_Document segment_
A computer server haunted Clinton in 2016. Now it may be Trump's turn

Published 09/26/2019, 03:42 PM
© Reuters. FILE PHOTO: U.S. President Trump spaeks to reporters after arriving aboard Air Force One at Joint Base Andrews, Maryland

By Brad Heath

WASHINGTON (Reuters) - As a presidential candidate, Donald Trump repeatedly attacked his Democratic adversary Hillary Clinton in 2016 over her use of a private computer server for official emails when she was U.S. secretary of state.

Now the Republican president has his own server problem as he seeks re-election to the White House in 2020.

A whistleblower's complaint that has led the U.S. House of Representatives to open a Trump impeachment inquiry accuses White House officials of trying to conceal “politically sensitive” information about Trump's July 25 phone call with Ukrainian President Voldymyr Zelenskiy by moving it to one of the government’s most sensitive computer systems.

The whistleblower, in the complaint made public on Thursday, said White House lawyers directed officials to remove the call summary from the classified computer system, or server, where the administration normally stores those records to try to “lock down” access to the information.

Transcripts of presidents’ phone calls are normally stored on a classified White House computer system accessible to “at most, a low double-digit number of people,” said Larry Pfeiffer, director of the Michael V. Hayden Center for Intelligence, Policy and International Security in Virginia.

Moving the transcript to an even more restrictive system – one normally used to store information about specially sensitive government secrets – would be “unusual given the contents of that call,” he said.

The White House did not respond to a request for comment about this story. Reuters was unable to corroborate the allegations about the server.

ABUSE FOR PERSONAL GAIN?

According to the complaint, White House officials said they were discussing how to protect the contents of the call “because of the likelihood, in the officials’ retelling, that they had witnessed the President abuse his office for personal gain.”

Under pressure after news of the whistleblower's complaint emerged in media reports, the White House on Wednesday released the call summary. The House Intelligence Committee demanded the complaint and on Thursday released it to the public.

The whistleblower's accusation opens up a potential line of attack by his political opponents on the campaign trail.

_Pixel coordinate grounding data_
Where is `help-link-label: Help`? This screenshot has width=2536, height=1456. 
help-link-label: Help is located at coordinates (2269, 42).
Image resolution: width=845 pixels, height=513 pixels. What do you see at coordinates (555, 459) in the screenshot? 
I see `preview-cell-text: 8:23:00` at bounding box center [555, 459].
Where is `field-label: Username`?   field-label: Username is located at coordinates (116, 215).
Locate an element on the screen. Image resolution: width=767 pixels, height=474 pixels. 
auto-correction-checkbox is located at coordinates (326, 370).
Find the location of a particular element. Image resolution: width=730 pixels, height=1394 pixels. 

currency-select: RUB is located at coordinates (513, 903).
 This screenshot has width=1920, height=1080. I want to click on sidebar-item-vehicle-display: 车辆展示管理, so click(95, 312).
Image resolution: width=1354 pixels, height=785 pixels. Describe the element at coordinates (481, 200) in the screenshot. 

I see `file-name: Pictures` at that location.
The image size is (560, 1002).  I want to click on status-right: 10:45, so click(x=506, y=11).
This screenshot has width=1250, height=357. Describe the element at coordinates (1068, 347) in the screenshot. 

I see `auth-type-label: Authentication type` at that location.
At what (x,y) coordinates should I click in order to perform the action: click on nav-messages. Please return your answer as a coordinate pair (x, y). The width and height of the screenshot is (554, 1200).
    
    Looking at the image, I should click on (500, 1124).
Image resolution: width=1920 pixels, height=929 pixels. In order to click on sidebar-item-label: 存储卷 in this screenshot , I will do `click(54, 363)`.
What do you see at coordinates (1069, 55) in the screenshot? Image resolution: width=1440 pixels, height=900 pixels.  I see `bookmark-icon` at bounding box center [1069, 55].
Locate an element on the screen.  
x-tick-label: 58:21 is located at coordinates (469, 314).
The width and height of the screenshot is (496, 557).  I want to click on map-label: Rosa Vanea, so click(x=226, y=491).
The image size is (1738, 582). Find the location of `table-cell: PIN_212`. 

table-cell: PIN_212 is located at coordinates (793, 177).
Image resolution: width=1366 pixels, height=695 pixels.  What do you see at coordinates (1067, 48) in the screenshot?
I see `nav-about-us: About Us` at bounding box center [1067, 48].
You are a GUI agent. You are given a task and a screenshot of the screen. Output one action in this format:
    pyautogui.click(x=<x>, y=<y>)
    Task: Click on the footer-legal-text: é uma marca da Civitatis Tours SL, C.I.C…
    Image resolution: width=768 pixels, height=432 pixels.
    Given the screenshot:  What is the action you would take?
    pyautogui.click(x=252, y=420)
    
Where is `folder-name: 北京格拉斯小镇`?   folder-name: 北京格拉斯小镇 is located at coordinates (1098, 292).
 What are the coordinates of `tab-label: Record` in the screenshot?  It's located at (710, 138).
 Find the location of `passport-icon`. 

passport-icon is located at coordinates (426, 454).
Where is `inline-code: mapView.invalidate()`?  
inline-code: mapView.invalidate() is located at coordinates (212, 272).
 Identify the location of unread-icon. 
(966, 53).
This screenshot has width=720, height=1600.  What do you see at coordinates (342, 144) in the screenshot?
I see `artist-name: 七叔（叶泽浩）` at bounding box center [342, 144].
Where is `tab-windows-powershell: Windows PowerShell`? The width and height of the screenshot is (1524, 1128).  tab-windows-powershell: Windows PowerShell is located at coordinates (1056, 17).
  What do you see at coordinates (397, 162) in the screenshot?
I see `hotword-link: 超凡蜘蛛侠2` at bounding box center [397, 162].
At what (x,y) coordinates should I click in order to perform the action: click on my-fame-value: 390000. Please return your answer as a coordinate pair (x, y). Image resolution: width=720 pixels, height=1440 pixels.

_Required action 1_
In the article on Trump's server problem, why does the whistleblower's complaint say White House officials were discussing how to protect the contents of the July 25 call?
_Required action 2_
Resume the article on Trump's server problem, picking up after its final sentence.

_Task output 1_
According to the complaint, the officials were discussing it because of the likelihood, as they told it, that they had witnessed the President abuse his office for personal gain.

_Task output 2_
Trump hammered Clinton during the 2016 campaign for her use of a private server to store sensitive government emails. The FBI investigated whether Clinton had mishandled classified materials and recommended against charging her with a crime despite concluding there was classified information among the emails she sent and received.

Clinton has denied sending or receiving classified information on her unsecured private email account. Longtime Clinton spokesman Nick Merrill said on Thursday that "in a land of ironies this reigns king."

TRUMP: 'PARTISAN HACK JOB'

Trump has dismissed the whistleblower complaint as a “partisan hack job.”

Intelligence Community Inspector General Michael Atkinson told Acting Director of National Intelligence Joseph Maguire in August that his office’s review had found signs "of arguable political bias” by the whistleblower but concluded after a brief review that the account appeared both urgent and credible.

The complaint said White House officials had told the whistleblower it was “not the first time” Trump’s aides had moved a transcript of one of his conversations to the more-restricted computer system “for the purpose of protecting politically sensitive – rather than national security sensitive – information.”

© Reuters. FILE PHOTO: U.S. President Trump spaeks to reporters after arriving aboard Air Force One at Joint Base Andrews, Maryland

"One White House official described this act as an abuse of this electronic system because the call did not contain anything remotely sensitive from a national security perspective," the whistleblower wrote in the nine-page complaint.